■ Teks Bacaan:
☆ ☆ ☆ ☆ ☆ ☆ ☆

Rombongan akhirnya sampai di sebelah barat sungai Bengawan Solo. Juru Martani melarang mereka menyeberang karena sungai tersebut sudah dimantrai oleh sunan Kudur, guru Arya Penangsang.
Juru Martani kemudian menangkap tukang kuda musuh yang sedang mencari rumput. Telinga orang itu dipotong dan ditempeli surat tantangan atas nama Hadiwijaya. Si tukang kuda pulang ke kadipaten Jipang melapor pada majikannya.
Arya Penangsang marah melihat pembantunya dilukai. Apalagi terdapat surat tantangan agar bertarung satu lawan satu melawan Hadiwijaya. Dia berangkat melayani tantangan itu. Siasat Juru Martani berhasil. Karena apabila surat tantangan dibuat atas nama Ki Ageng Pemanahan atau Ki Panjawi, pasti Arya Penangsang tidak mau berangkat.
Saat Arya Penangsang tiba di tepi timur Bengawan Solo berteriak-teriak menantang Hadiwijaya. Dia tidak berani menyeberang karena ingat pesan Sunan Kudus. Bahwa semua kesaktiannya akan luntur jika menyeberangi Bengawan Solo.
Juru Martani tahu itu. Dan dia sudah menyiapkan rencana. Sutawijaya disuruh naik kuda betina yang sudah dipotong ekornya. Sehingga, kuda jantan milik Arya Penangsang bisa melihat alat vital si kuda betina.
Kuda tersebut menjadi liar dan tidak terkendali. Sehingga membawa Arya Penangsang menyeberangi sungai mengejar kuda milik Sutawijaya itu. Baru saja Arya Penangsang mencapai tepi barat Bengawan Solo, Sutawijaya segera menusuk perut Arya Penangsang menggunakan tombak Kyai Plered.

☆ ☆ ☆ ☆ ☆ ☆ ☆

■ Baris Data:
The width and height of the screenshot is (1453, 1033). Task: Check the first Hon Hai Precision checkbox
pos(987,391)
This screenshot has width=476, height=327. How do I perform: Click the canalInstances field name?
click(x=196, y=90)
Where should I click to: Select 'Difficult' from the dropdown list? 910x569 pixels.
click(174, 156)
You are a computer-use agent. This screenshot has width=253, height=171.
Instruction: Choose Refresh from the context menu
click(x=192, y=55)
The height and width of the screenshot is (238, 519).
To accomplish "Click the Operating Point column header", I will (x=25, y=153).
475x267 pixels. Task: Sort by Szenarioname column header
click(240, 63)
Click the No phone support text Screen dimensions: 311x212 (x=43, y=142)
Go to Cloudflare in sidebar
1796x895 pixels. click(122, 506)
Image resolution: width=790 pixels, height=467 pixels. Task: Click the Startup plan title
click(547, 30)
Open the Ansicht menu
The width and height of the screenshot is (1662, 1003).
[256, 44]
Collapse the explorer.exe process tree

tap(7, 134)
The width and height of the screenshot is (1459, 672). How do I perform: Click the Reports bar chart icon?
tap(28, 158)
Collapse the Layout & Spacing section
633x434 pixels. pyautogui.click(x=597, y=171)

☆ ☆ ☆ ☆ ☆ ☆ ☆

■ Perintah 1: Terjemahkan ke dalam bahasa Inggris kalimat dari teks tentang Arya Penangsang ini: "Juru Martani kemudian menangkap tukang kuda musuh yang sedang mencari rumput."
■ Perintah 2: Menurut teks tentang Arya Penangsang, mengapa surat tantangan itu dibuat atas nama Hadiwijaya? Jawablah dalam satu sampai tiga kalimat.
■ Perintah 3: Lanjutkan kisah tentang Arya Penangsang, mulai sesudah kalimat terakhirnya.

■ Jawaban 1: Juru Martani then captured an enemy horse groom who was gathering grass.

■ Jawaban 2: Surat tantangan dibuat atas nama Hadiwijaya agar Arya Penangsang mau berangkat melayani tantangan tersebut. Jika surat itu dibuat atas nama Ki Ageng Pemanahan atau Ki Panjawi, Arya Penangsang pasti tidak mau berangkat.

■ Jawaban 3:
Perut Arya Penangsang robek dan ususnya terburai. Namun ia masih bertahan. Ususnya itu disampirkan pada pangkal keris pusakanya. Dalam kondisi luka parah, Arya Penangsangmasih bisa mengalahkan Sutawijaya, lalu dicekik sampai tidak berdaya.
Juru Martani meneriaki Arya Penangsang agar bertarung secara adil. Karena Sutawijaya bersenjata tombak pusaka Kyai Plered, maka dia juga harus memakai pusaka jika ingin membunuh Sutawijaya. Arya Penangsang tak sadar atas siasat itu.
Maka, Arya Penangsangpun mencabut keris pusaka Kyai Setan Kober yang terselip di pinggangnya. Akibatnya, usus yang tersampir di pangkal keris tersebut ikut terpotong, sehingga Arya Penangsangpun mati oleh kerisnya sendiri.
Kelemahan kuda (jantan) yang selalu tidak tahan dengan ketika melihat kuda betina itu juga disampaikan Bupati Fathul Huda.
‘’Biasanya kuda itu kalahnya kalau melihat kuda betina,’’ kelakarnya kala itu.
Yang pasti, saat ini bupati ke mana-mana membawa cambuk. Siap mencambuk kuda mana saja yang aras-arasen bekerja keras. Kuda yang hanya makan dan tidur dan bekerja alakadarnya.
Namun, apakah bupati juga sudah menyiapkan strategi ampuh seperti yang dimiliki Ki Juru Martani, untuk mengendalikan bahkan menghilangkan kebiasaan kuda yang selalu tergoda lawan jenisnya. Semoga bupati yang kiai ini sudah punya kiat jitu. Wallahu a’lam.(*)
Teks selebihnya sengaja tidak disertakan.